MICE, MUCK AND A MICHAELMAS DAISY

Came home, the big pots by the door with tulips and yellow winter pansies on top had a hole in the compost - mice! What a place to chose. I wonder if they eat tulip bulbs? So off to my wife's cast off iPad and sure enough they do. I have put a layer of pebbles on the surface and perhaps that will put them off?
More woodmice up in the wood at night, 



and then a big one!



Actually it is a rat! Cheers R up immensely!

Last month I was asked what mature manure looks like so -



however once it has been spread on a bed and raked it does look somewhat better.



Just found half a dozen apples I had missed, late treat.

R had ordered some physalis (Chinese lanterns) and a campanula plus free dahlia - Bishop of Llandaff (the red one). Now I will have to think where to put them.

The willows are pruned and several branches made into cuttings for P and his pond (more like a small lake). The bonfire grows - and will in all probability never burn it is so wet. There are areas of the garden I have not been in for a month it is so sodden. All I can do is hope, no mowing possible, and in places moss is infiltrating the grass.
I have had a modicum of fun with the electric blower - sending leaves off the paths then realising I wanted to collect them and make leaf mould.

To the story of the wet postman and the Michaelmas Daisy by the way to the front door. It is rampant and a couple of metres high (two and a bit yards for my generation). I put in two stakes and tried to heave it up but it still flops.

R and I have begun the great autumn clear up, she assassinating the hostas which have turned yellow and I have removed some of the cardoon stems that have fallen over. One is nine feet tall (nearly three metres 😊).

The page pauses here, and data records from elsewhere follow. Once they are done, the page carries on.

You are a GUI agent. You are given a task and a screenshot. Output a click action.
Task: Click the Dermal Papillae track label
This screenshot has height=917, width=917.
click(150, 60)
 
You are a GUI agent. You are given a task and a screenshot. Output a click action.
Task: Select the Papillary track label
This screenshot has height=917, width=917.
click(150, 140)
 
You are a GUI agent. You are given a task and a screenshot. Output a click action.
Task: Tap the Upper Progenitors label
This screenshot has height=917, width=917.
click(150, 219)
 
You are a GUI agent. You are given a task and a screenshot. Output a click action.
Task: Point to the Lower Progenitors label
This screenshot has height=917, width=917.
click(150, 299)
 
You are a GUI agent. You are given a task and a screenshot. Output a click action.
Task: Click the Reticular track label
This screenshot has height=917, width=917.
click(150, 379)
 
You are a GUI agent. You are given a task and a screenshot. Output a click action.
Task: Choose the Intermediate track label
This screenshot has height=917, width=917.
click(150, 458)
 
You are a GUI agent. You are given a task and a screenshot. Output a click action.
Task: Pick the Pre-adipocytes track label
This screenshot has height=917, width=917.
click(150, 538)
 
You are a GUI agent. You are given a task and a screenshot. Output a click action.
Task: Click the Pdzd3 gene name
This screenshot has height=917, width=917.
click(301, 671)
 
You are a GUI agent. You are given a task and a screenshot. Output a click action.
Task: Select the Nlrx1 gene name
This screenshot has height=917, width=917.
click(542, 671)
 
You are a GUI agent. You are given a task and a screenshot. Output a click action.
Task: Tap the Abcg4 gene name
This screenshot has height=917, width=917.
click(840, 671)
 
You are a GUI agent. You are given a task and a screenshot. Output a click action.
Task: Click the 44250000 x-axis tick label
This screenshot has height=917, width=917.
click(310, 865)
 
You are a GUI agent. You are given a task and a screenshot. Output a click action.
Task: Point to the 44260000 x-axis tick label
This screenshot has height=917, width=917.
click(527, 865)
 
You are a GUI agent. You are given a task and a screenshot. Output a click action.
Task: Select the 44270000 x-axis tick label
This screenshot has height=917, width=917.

There are two plants that seem to go on flowering week after week. On the right a mallow given to me some years ago by my sister which self seeds and on the left Erysimum Bowles Mauve. The latter has flowered all summer and only needs little dead heading now and again.

So Ophelia has blasted past giving us a blustery time but mostly missed us, worst problem is the number of ash twigs littering the place.

It got very Dark as the storm approached. more like January than October - this is the living room window in the middle of the day.
One cause was said to be due to Saharan dust blowing north but it might also be related to the terrible fires in Portugal.


All the rain has made the bird feeders be clogged with wet gooey seed so I have cleaned them out etc.
Picking up sticks, pruned hydrangeas etc etc.
I had this idea and took the rotten peanuts up the garden, scattered them and then put the video camera nearby.
Then I went back after 48 hours, had a chat with one of the cock pheasants who seems totally unafraid of me (R says thick in the head), pruned a rhododendron and brought in the camera. I had 211 videos off grey squirrels!


So, sitting by my window going through them I had a menagerie outside, usual small birds, pheasants sitting on the shed roof, greater spotted woodpeckers and finally I looked up and there was a squirrel sitting on the window ledge three feet away peering in at me!
Time to get the trap out again?

And finally - my lantern is so tired waiting for Halloween it will need a new set of teeth.